Item position listing:
########
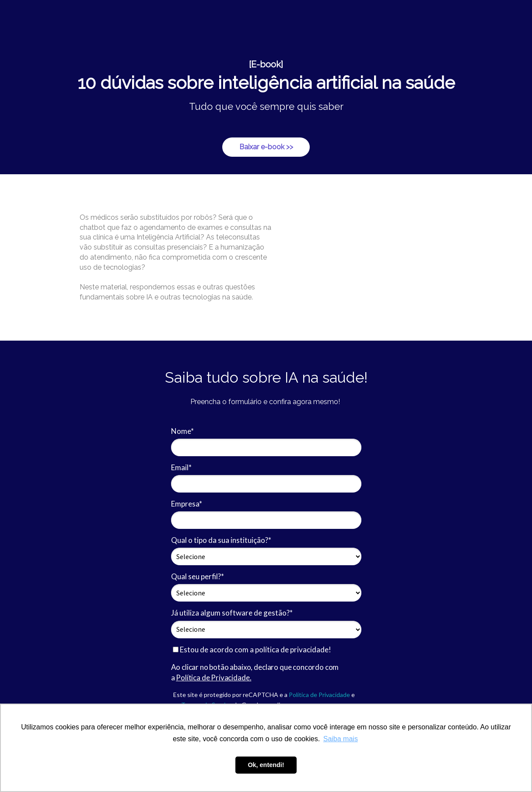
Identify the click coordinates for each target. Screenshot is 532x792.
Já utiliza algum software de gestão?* (232, 612)
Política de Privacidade (319, 694)
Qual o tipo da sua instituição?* (221, 540)
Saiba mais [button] (340, 739)
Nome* (182, 431)
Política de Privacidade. (214, 677)
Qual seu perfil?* (197, 576)
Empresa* (186, 503)
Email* (181, 467)
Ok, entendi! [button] (266, 765)
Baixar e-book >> (266, 147)
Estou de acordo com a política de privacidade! (252, 649)
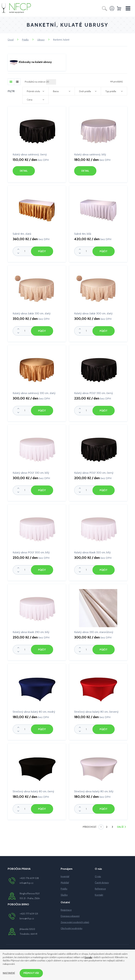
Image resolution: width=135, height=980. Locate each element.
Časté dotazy (102, 881)
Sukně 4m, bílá (83, 234)
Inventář (65, 875)
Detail (24, 171)
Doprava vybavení (70, 915)
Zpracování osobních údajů (75, 921)
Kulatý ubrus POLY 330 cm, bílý (31, 472)
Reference (100, 887)
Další (121, 826)
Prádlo (25, 40)
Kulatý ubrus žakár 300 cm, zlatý (93, 313)
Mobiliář (65, 881)
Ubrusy (41, 40)
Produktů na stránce (35, 82)
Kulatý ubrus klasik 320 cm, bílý (92, 552)
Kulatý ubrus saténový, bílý (90, 154)
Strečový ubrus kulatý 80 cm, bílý (94, 790)
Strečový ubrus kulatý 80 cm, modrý (34, 711)
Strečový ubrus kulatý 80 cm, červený (96, 711)
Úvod (11, 40)
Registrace (66, 908)
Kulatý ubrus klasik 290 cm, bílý (31, 631)
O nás (98, 875)
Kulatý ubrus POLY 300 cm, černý (94, 472)
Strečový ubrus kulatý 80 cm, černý (33, 790)
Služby (64, 894)
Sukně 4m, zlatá (22, 234)
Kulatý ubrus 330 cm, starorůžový (94, 631)
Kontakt (99, 894)
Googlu (88, 957)
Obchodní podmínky (71, 927)
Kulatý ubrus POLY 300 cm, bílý (31, 552)
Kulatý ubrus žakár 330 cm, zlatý (32, 313)
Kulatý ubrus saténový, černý (30, 154)
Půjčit (42, 251)
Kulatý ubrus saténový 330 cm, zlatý (34, 393)
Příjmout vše (32, 973)
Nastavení (9, 973)
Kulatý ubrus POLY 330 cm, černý (94, 393)
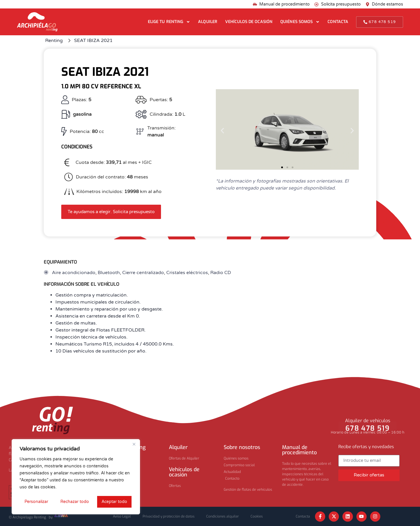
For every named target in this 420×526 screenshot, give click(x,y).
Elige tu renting (169, 22)
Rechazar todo (75, 502)
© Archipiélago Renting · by (39, 517)
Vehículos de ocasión (249, 22)
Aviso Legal (122, 516)
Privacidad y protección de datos (169, 516)
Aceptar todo (114, 502)
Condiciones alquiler (223, 516)
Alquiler (208, 22)
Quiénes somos (300, 22)
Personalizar (36, 502)
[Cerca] (134, 444)
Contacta (338, 22)
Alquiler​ (178, 447)
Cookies (257, 516)
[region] (76, 477)
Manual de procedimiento (299, 450)
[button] (222, 130)
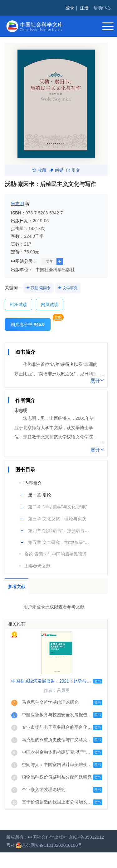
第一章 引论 (39, 495)
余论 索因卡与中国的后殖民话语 (55, 554)
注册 (84, 8)
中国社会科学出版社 (55, 270)
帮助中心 (102, 8)
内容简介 (33, 483)
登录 (70, 8)
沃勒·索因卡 (41, 288)
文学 (50, 261)
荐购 (58, 317)
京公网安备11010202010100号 (49, 845)
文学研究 (70, 288)
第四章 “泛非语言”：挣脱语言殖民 (60, 530)
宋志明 (17, 204)
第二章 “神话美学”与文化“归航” (58, 507)
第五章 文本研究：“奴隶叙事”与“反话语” (60, 542)
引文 (73, 170)
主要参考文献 (37, 566)
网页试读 (50, 304)
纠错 (56, 170)
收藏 (39, 170)
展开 (97, 380)
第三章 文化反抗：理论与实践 (57, 519)
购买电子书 (27, 324)
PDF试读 (19, 304)
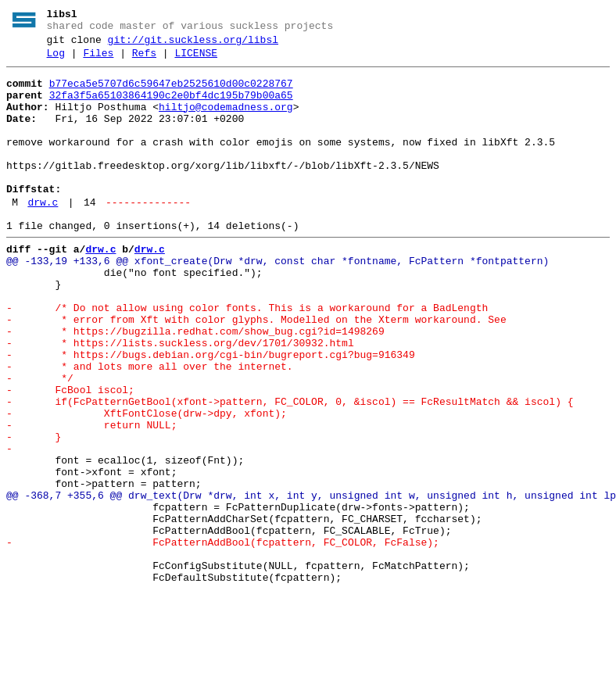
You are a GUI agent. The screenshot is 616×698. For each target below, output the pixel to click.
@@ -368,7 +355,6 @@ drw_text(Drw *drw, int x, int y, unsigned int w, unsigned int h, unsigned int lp (311, 582)
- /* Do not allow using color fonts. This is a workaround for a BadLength (247, 357)
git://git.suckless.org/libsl (193, 45)
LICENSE (195, 60)
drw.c (42, 235)
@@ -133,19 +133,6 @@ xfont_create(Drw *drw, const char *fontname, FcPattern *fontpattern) (278, 301)
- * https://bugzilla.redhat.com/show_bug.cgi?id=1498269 (195, 385)
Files (98, 60)
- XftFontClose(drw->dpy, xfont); (146, 484)
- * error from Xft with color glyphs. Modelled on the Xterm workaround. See (256, 371)
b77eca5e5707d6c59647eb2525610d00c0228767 (171, 93)
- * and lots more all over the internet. (149, 428)
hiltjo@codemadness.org (226, 121)
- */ (40, 442)
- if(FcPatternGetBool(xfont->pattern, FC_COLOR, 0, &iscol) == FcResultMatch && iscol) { (289, 470)
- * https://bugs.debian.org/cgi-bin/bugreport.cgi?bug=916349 (210, 413)
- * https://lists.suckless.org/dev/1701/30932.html (180, 399)
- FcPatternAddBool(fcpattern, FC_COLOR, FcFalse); (223, 639)
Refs (144, 60)
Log (56, 60)
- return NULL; (91, 498)
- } (34, 512)
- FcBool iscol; (70, 456)
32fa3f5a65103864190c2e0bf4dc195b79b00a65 (171, 107)
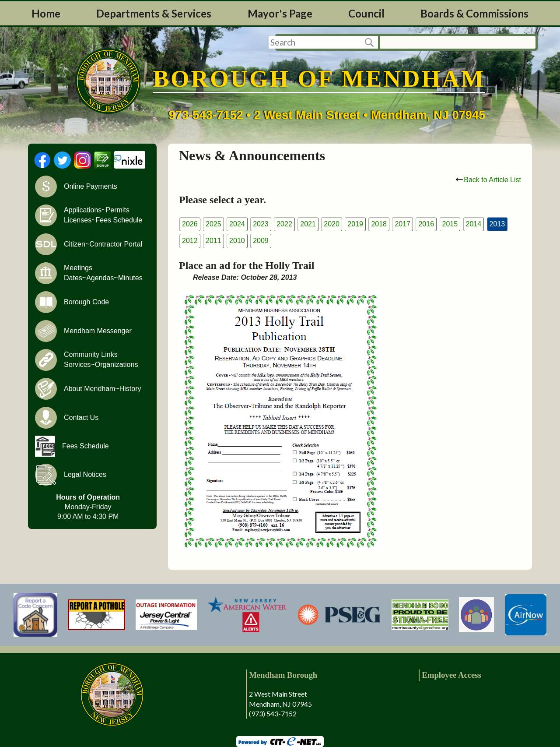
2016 (426, 224)
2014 (474, 224)
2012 (190, 240)
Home (46, 13)
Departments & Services (154, 13)
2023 (261, 224)
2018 (379, 224)
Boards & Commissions (474, 13)
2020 (332, 224)
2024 (237, 224)
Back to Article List (488, 180)
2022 (284, 224)
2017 (402, 224)
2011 (214, 240)
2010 (237, 240)
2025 (214, 224)
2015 (450, 224)
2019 (355, 224)
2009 (261, 240)
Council (366, 13)
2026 (190, 224)
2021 (308, 224)
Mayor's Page (280, 13)
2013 (497, 224)
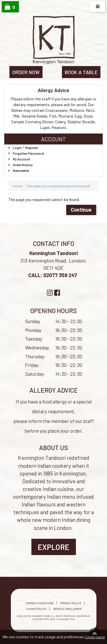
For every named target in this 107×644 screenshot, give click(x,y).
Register (31, 148)
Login (17, 148)
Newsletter (21, 170)
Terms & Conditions (39, 603)
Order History (23, 165)
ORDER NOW (26, 72)
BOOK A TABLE (81, 72)
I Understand (95, 637)
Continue (81, 210)
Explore (53, 547)
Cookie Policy (36, 609)
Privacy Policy (71, 603)
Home (17, 186)
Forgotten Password (28, 153)
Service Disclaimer (67, 609)
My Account (21, 159)
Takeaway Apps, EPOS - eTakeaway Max (53, 619)
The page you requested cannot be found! (58, 186)
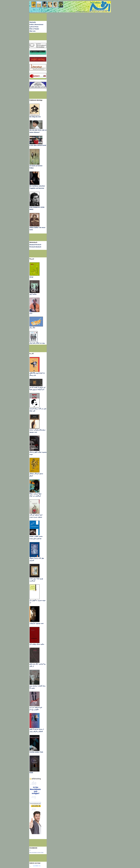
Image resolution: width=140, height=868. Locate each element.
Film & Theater (34, 29)
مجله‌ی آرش (33, 294)
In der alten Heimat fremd (38, 145)
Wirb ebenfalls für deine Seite (37, 852)
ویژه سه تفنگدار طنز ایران (37, 343)
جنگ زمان (32, 328)
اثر (30, 850)
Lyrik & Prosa (34, 27)
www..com (37, 866)
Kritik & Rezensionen (36, 24)
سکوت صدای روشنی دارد (37, 644)
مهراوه (31, 277)
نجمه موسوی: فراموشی (37, 623)
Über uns (32, 31)
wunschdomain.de (35, 803)
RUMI (31, 773)
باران (31, 313)
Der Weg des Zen (35, 117)
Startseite (32, 22)
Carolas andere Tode (36, 752)
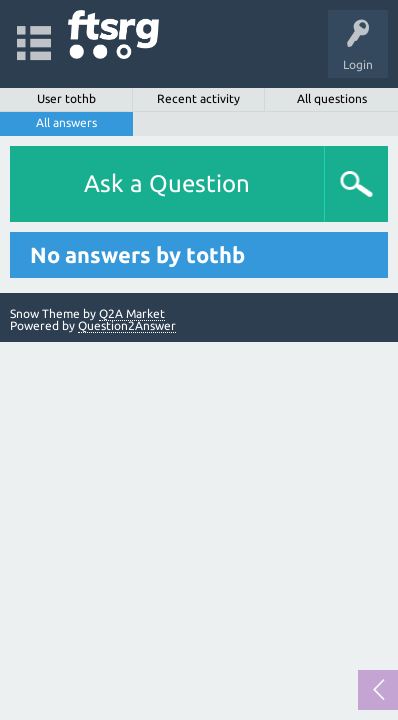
########
◆ SET PROBLEM ◆
Put every line of the listing above into a Markdown table with the columns "Row" and "Listing line," numbering the rows and skipping blank lines. Omit the pictures from the table.

◆ WRITTEN ANSWER ◆
| Row | Listing line |
|---|---|
| 1 | Identify the click coordinates for each target. Screenshot is 532x792. |
| 2 | Já utiliza algum software de gestão?* (232, 612) |
| 3 | Política de Privacidade (319, 694) |
| 4 | Qual o tipo da sua instituição?* (221, 540) |
| 5 | Saiba mais [button] (340, 739) |
| 6 | Nome* (182, 431) |
| 7 | Política de Privacidade. (214, 677) |
| 8 | Qual seu perfil?* (197, 576) |
| 9 | Empresa* (186, 503) |
| 10 | Email* (181, 467) |
| 11 | Ok, entendi! [button] (266, 765) |
| 12 | Baixar e-book >> (266, 147) |
| 13 | Estou de acordo com a política de privacidade! (252, 649) |
| 14 | Image resolution: width=135, height=980. Locate each element. |
| 15 | Časté dotazy (102, 881) |
| 16 | Sukně 4m, bílá (83, 234) |
| 17 | Inventář (65, 875) |
| 18 | Detail (24, 171) |
| 19 | Doprava vybavení (70, 915) |
| 20 | Zpracování osobních údajů (75, 921) |
| 21 | Kulatý ubrus POLY 330 cm, bílý (31, 472) |
| 22 | Reference (100, 887) |
| 23 | Další (121, 826) |
| 24 | Prádlo (25, 40) |
| 25 | Kulatý ubrus žakár 300 cm, zlatý (93, 313) |
| 26 | Mobiliář (65, 881) |
| 27 | Ubrusy (41, 40) |
| 28 | Produktů na stránce (35, 82) |
| 29 | Kulatý ubrus klasik 320 cm, bílý (92, 552) |
| 30 | Kulatý ubrus saténový, bílý (90, 154) |
| 31 | Strečový ubrus kulatý 80 cm, bílý (94, 790) |
| 32 | Strečový ubrus kulatý 80 cm, modrý (34, 711) |
| 33 | Strečový ubrus kulatý 80 cm, červený (96, 711) |
| 34 | Úvod (11, 40) |
| 35 | Registrace (66, 908) |
| 36 | Kulatý ubrus klasik 290 cm, bílý (31, 631) |
| 37 | O nás (98, 875) |
| 38 | Kulatý ubrus POLY 300 cm, černý (94, 472) |
| 39 | Strečový ubrus kulatý 80 cm, černý (33, 790) |
| 40 | Služby (64, 894) |
| 41 | Sukně 4m, zlatá (22, 234) |
| 42 | Kulatý ubrus 330 cm, starorůžový (94, 631) |
| 43 | Kontakt (99, 894) |
| 44 | Googlu (88, 957) |
| 45 | Obchodní podmínky (71, 927) |
| 46 | Kulatý ubrus POLY 300 cm, bílý (31, 552) |
| 47 | Kulatý ubrus žakár 330 cm, zlatý (32, 313) |
| 48 | Kulatý ubrus saténový, černý (30, 154) |
| 49 | Půjčit (42, 251) |
| 50 | Kulatý ubrus saténový 330 cm, zlatý (34, 393) |
| 51 | Příjmout vše (32, 973) |
| 52 | Nastavení (9, 973) |
| 53 | Kulatý ubrus POLY 330 cm, černý (94, 393) |
| 54 | For every named target in this 420×526 screenshot, give click(x,y). |
| 55 | Elige tu renting (169, 22) |
| 56 | Rechazar todo (75, 502) |
| 57 | © Archipiélago Renting · by (39, 517) |
| 58 | Vehículos de ocasión (249, 22) |
| 59 | Aviso Legal (122, 516) |
| 60 | Privacidad y protección de datos (169, 516) |
| 61 | Aceptar todo (114, 502) |
| 62 | Condiciones alquiler (223, 516) |
| 63 | Alquiler (208, 22) |
| 64 | Quiénes somos (300, 22) |
| 65 | Personalizar (36, 502) |
| 66 | [Cerca] (134, 444) |
| 67 | Contacta (338, 22) |
| 68 | Alquiler​ (178, 447) |
| 69 | Cookies (257, 516) |
| 70 | [region] (76, 477) |
| 71 | Manual de procedimiento (299, 450) |
| 72 | [button] (222, 130) |
| 73 | 第一章 引论 (39, 495) |
| 74 | 余论 索因卡与中国的后殖民话语 (55, 554) |
| 75 | 注册 (84, 8) |
| 76 | 中国社会科学出版社 (55, 270) |
| 77 | 帮助中心 (102, 8) |
| 78 | 内容简介 (33, 483) |
| 79 | 登录 (70, 8) |
| 80 | 沃勒·索因卡 (41, 288) |
| 81 | 文学 (50, 261) |
| 82 | 荐购 (58, 317) |
| 83 | 京公网安备11010202010100号 (49, 845) |
| 84 | 文学研究 (70, 288) |
| 85 | 第四章 “泛非语言”：挣脱语言殖民 (60, 530) |
| 86 | 宋志明 (17, 204) |
| 87 | 第二章 “神话美学”与文化“归航” (58, 507) |
| 88 | 第五章 文本研究：“奴隶叙事”与“反话语” (60, 542) |
| 89 | 引文 (73, 170) |
| 90 | 主要参考文献 (37, 566) |
| 91 | 网页试读 (50, 304) |
| 92 | 纠错 (56, 170) |
| 93 | 收藏 (39, 170) |
| 94 | 展开 (97, 380) |
| 95 | 第三章 文化反抗：理论与实践 (57, 519) |
| 96 | 购买电子书 (27, 324) |
| 97 | PDF试读 (19, 304) |
| 98 | You are a GUI agent. The screenshot is 616×698. For each target below, output the pixel to click. |
| 99 | @@ -368,7 +355,6 @@ drw_text(Drw *drw, int x, int y, unsigned int w, unsigned int h, unsigned int lp (311, 582) |
| 100 | - /* Do not allow using color fonts. This is a workaround for a BadLength (247, 357) |
| 101 | git://git.suckless.org/libsl (193, 45) |
| 102 | LICENSE (195, 60) |
| 103 | drw.c (42, 235) |
| 104 | @@ -133,19 +133,6 @@ xfont_create(Drw *drw, const char *fontname, FcPattern *fontpattern) (278, 301) |
| 105 | - * https://bugzilla.redhat.com/show_bug.cgi?id=1498269 (195, 385) |
| 106 | Files (98, 60) |
| 107 | - XftFontClose(drw->dpy, xfont); (146, 484) |
| 108 | - * error from Xft with color glyphs. Modelled on the Xterm workaround. See (256, 371) |
| 109 | b77eca5e5707d6c59647eb2525610d00c0228767 (171, 93) |
| 110 | - * and lots more all over the internet. (149, 428) |
| 111 | hiltjo@codemadness.org (226, 121) |
| 112 | - */ (40, 442) |
| 113 | - if(FcPatternGetBool(xfont->pattern, FC_COLOR, 0, &iscol) == FcResultMatch && iscol) { (289, 470) |
| 114 | - * https://bugs.debian.org/cgi-bin/bugreport.cgi?bug=916349 (210, 413) |
| 115 | - * https://lists.suckless.org/dev/1701/30932.html (180, 399) |
| 116 | - FcPatternAddBool(fcpattern, FC_COLOR, FcFalse); (223, 639) |
| 117 | Refs (144, 60) |
| 118 | Log (56, 60) |
| 119 | - return NULL; (91, 498) |
| 120 | - } (34, 512) |
| 121 | - FcBool iscol; (70, 456) |
| 122 | 32fa3f5a65103864190c2e0bf4dc195b79b00a65 (171, 107) |
| 123 | 2016 (426, 224) |
| 124 | 2014 (474, 224) |
| 125 | 2012 (190, 240) |
| 126 | Home (46, 13) |
| 127 | Departments & Services (154, 13) |
| 128 | 2023 (261, 224) |
| 129 | 2018 (379, 224) |
| 130 | Boards & Commissions (474, 13) |
| 131 | 2020 (332, 224) |
| 132 | 2024 (237, 224) |
| 133 | Back to Article List (488, 180) |
| 134 | 2022 (284, 224) |
| 135 | 2017 (402, 224) |
| 136 | 2011 (214, 240) |
| 137 | 2010 (237, 240) |
| 138 | 2025 (214, 224) |
| 139 | 2015 (450, 224) |
| 140 | 2019 (355, 224) |
| 141 | 2009 (261, 240) |
| 142 | Council (366, 13) |
| 143 | 2026 (190, 224) |
| 144 | 2021 (308, 224) |
| 145 | Mayor's Page (280, 13) |
| 146 | 2013 (497, 224) |
| 147 | For every named target in this 107×644 screenshot, give click(x,y). |
| 148 | Register (31, 148) |
| 149 | Login (17, 148) |
| 150 | Newsletter (21, 170) |
| 151 | Terms & Conditions (39, 603) |
| 152 | Order History (23, 165) |
| 153 | ORDER NOW (26, 72) |
| 154 | BOOK A TABLE (81, 72) |
| 155 | I Understand (95, 637) |
| 156 | Continue (81, 210) |
| 157 | Explore (53, 547) |
| 158 | Cookie Policy (36, 609) |
| 159 | Privacy Policy (71, 603) |
| 160 | Home (17, 186) |
| 161 | Forgotten Password (28, 153) |
| 162 | Service Disclaimer (67, 609) |
| 163 | My Account (21, 159) |
| 164 | Takeaway Apps, EPOS - eTakeaway Max (53, 619) |
| 165 | The page you requested cannot be found! (58, 186) |
| 166 | Image resolution: width=140, height=868. Locate each element. |
| 167 | Film & Theater (34, 29) |
| 168 | مجله‌ی آرش (33, 294) |
| 169 | In der alten Heimat fremd (38, 145) |
| 170 | Wirb ebenfalls für deine Seite (37, 852) |
| 171 | ویژه سه تفنگدار طنز ایران (37, 343) |
| 172 | جنگ زمان (32, 328) |
| 173 | اثر (30, 850) |
| 174 | Lyrik & Prosa (34, 27) |
| 175 | www..com (37, 866) |
| 176 | Kritik & Rezensionen (36, 24) |
| 177 | سکوت صدای روشنی دارد (37, 644) |
| 178 | مهراوه (31, 277) |
| 179 | نجمه موسوی: فراموشی (37, 623) |
| 180 | Über uns (32, 31) |
| 181 | wunschdomain.de (35, 803) |
| 182 | RUMI (31, 773) |
| 183 | باران (31, 313) |
| 184 | Der Weg des Zen (35, 117) |
| 185 | Startseite (32, 22) |
| 186 | Carolas andere Tode (36, 752) |